分冊キンドル版(Amazon): Hellboy in Hell #1

 竜を殺し世界を滅亡から救ったHellboyだったが、直後Nimue(さる英国の騎士王に聖剣を授けた池の乙女)の霊に心臓を引き抜かれ殺害されてしまう。地獄に堕ちた彼はそこで旧敵と遭遇するも19世紀のオカルティストEdward卿の助力により危機を脱する。彷徨い続ける彼はやがて空席となっている玉座の前へ辿り着く。故郷である地獄に帰ってきた彼を出迎えるものとは……。

 シリーズ最初から記事を作ろうか迷ったものの、これから正篇シリーズ前12巻やるのは中々かったるいし、邦訳版も長く出てれば実写化もされてるくらいの有名キャラだしここからで良いだろうと。前作群は今後気が向いた時にでもゆっくりやるかもやらないかも。

 まあ、出来に関してはHELLBOYだし?一般的なコミックとは比べようがないくらい良いわけで。読んでいるこちらとしては一切文句はありません。今までのシリーズを読んでいる人なら十分満足できるだろうと。

 いよいよ物語の終焉も示唆された本シリーズだが、Mignolaは本作を制作している最中もそれを意識していたのか、静かに — だが確実に — 何か”終わり”のようなものが近づいてくるのがひしひしと伝わってくる。同時にHellboyの出生に関する情報もかなり明かされるなどこれまで謎だったものの答えが開示されたり、さらには家族が登場するなど、前巻までほどの派手な展開こそないものの、情報量はかなり多い。

 クリエイターはストーリー・アート共にMike Mignola。この一目で彼のものとわかるゴツゴツしたアートは堪らん。地上にいた頃のHellboyが遭遇する霊やクリーチャーにはやれクトゥルフだの各国の怪奇譚だのと何らかのモチーフがあり、それが制限になることもあったものの、今回は全くのオリジナルで地獄を作り上げることが出来たので好き放題できたとどこかのインタビューで語っていた。
 その言葉通り本作に登場するクリーチャーの多くは(一部サタンみたいな有名人は除いて)どこか既視感がありつつも、これまでシリーズに登場してきた輩とはかなり趣を異にしている。
 また、本作ではスピンオフシリーズWITCHFINDERから主人公であるSir Edward Greyが地獄に堕ちたHellboyの水先案内人として登場しており、絶妙なキャラを立てている。機会があれば是非そちらにも手を出してみたい(でもその前にB.P.R.D.やらLOBSTER JOHNSONやらもあるんだよなあ……)。

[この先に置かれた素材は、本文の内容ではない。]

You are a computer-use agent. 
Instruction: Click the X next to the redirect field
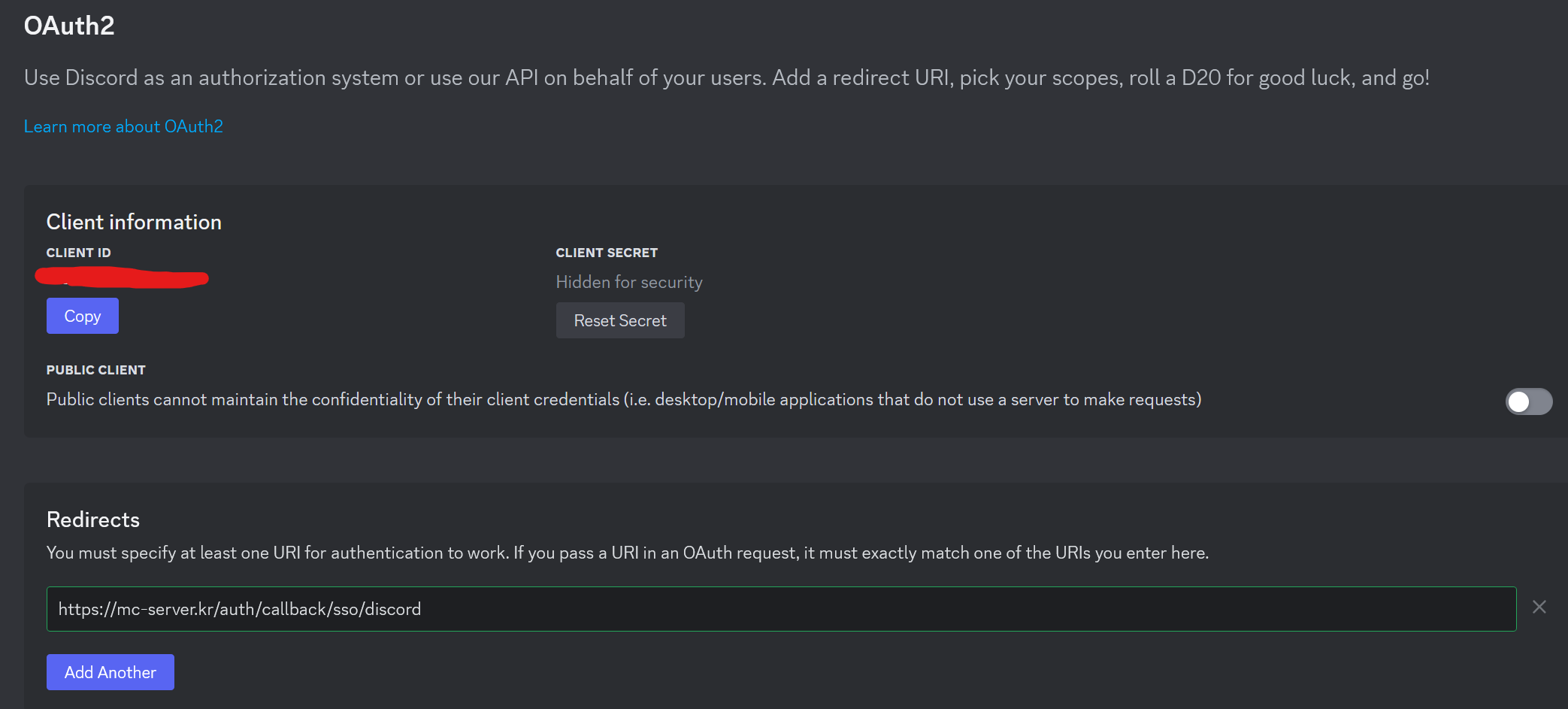coord(1539,607)
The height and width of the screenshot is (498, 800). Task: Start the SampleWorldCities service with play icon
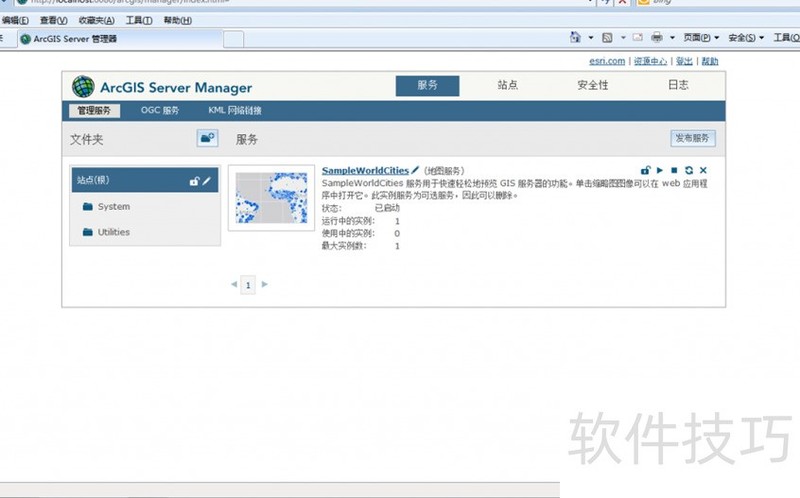[x=660, y=171]
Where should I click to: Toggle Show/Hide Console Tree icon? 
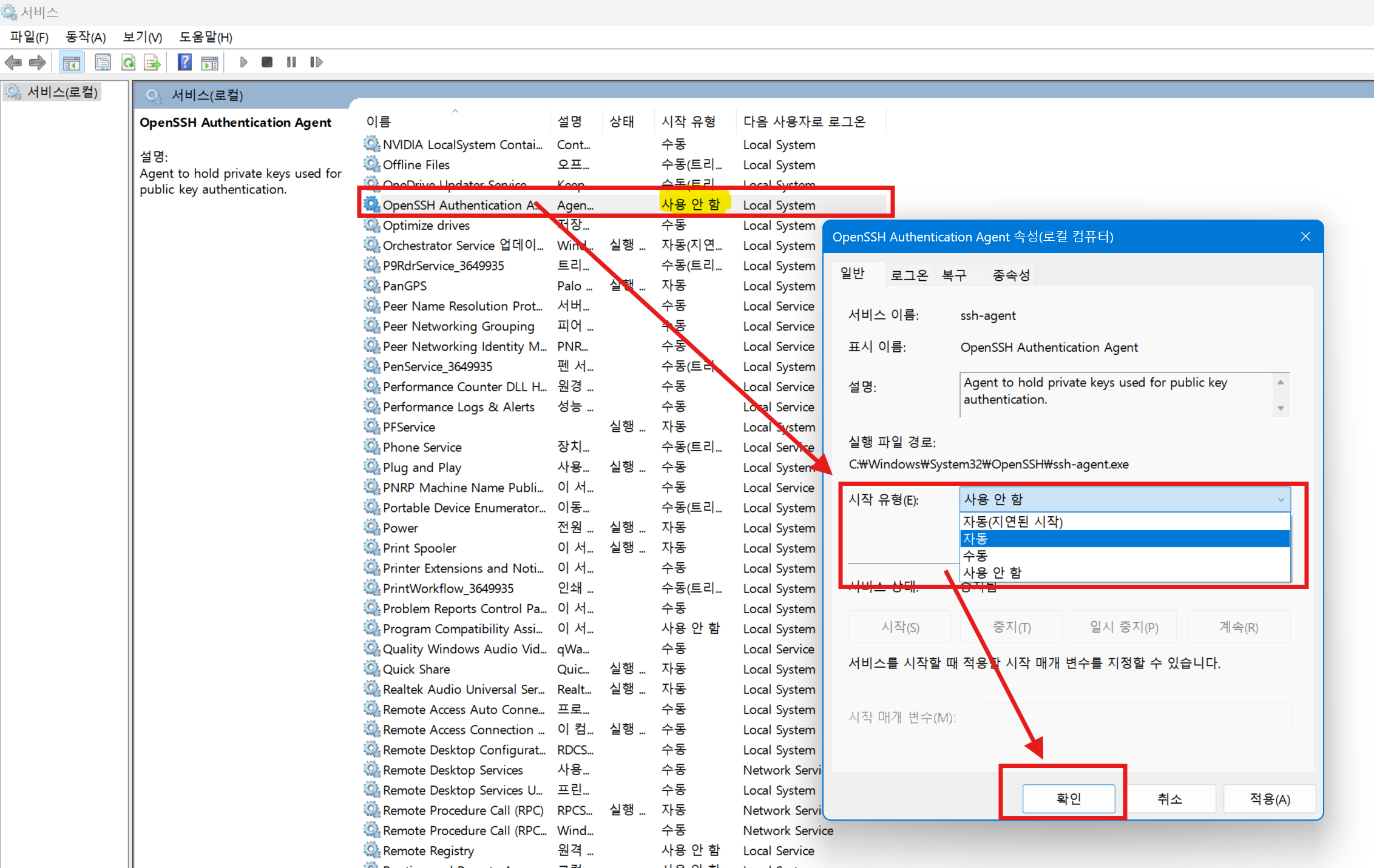pyautogui.click(x=71, y=62)
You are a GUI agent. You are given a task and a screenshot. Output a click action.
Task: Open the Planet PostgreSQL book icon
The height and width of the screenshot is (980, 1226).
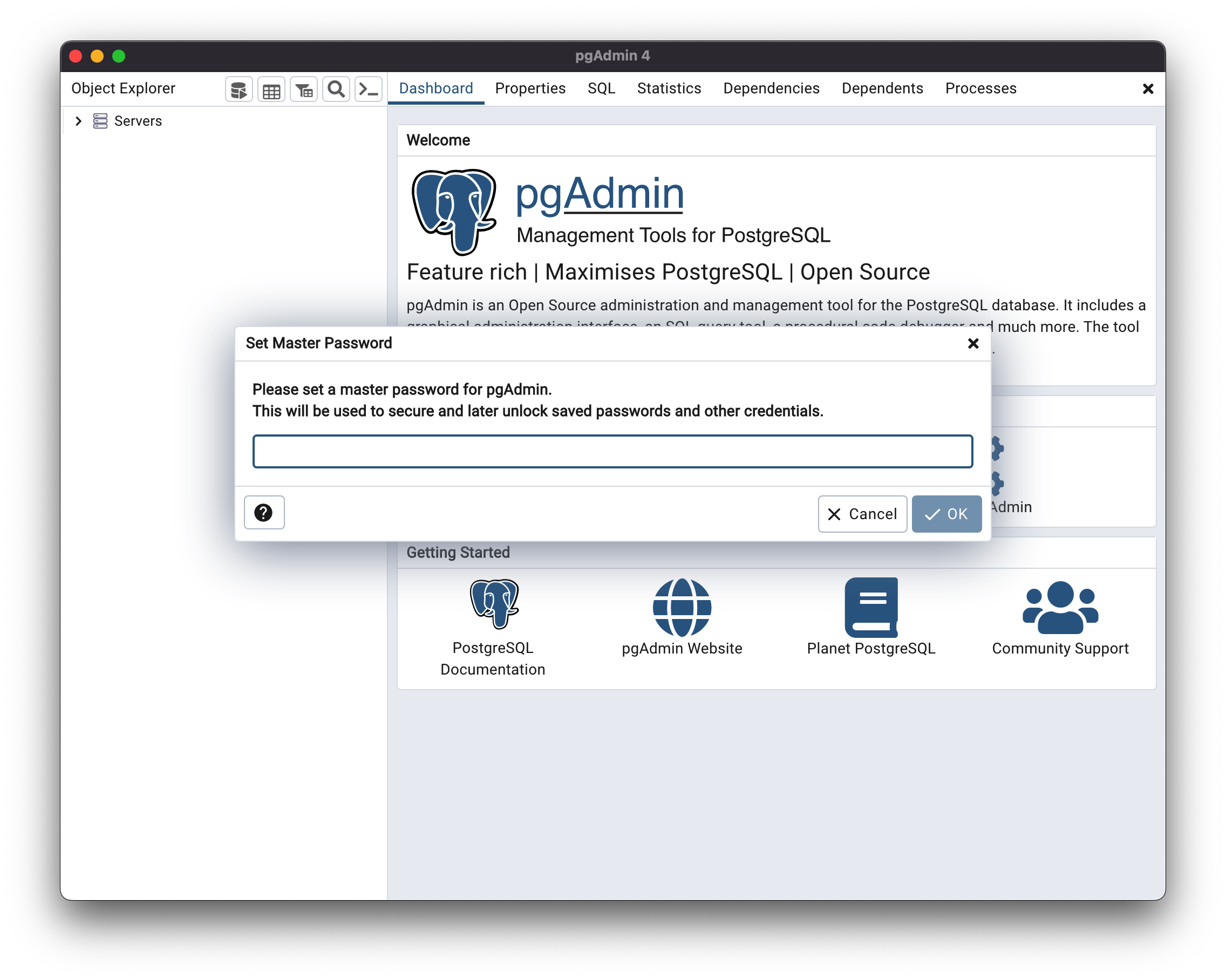tap(870, 608)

 どちらかと言えばファンタジーである実写映画と違い、ホラーとしての側面が強い原作だが、本巻ではとりわけおどろおどろしさが際立っている。悪魔達がどこかへ去ってしまった地獄はただひたすら閑散としており、澱のような空気の肌にまとわりつく感じがページ越しに伝わってくるよう。

 地獄に堕ちた彼が今後どこへ向かうのかしかと見届けたい。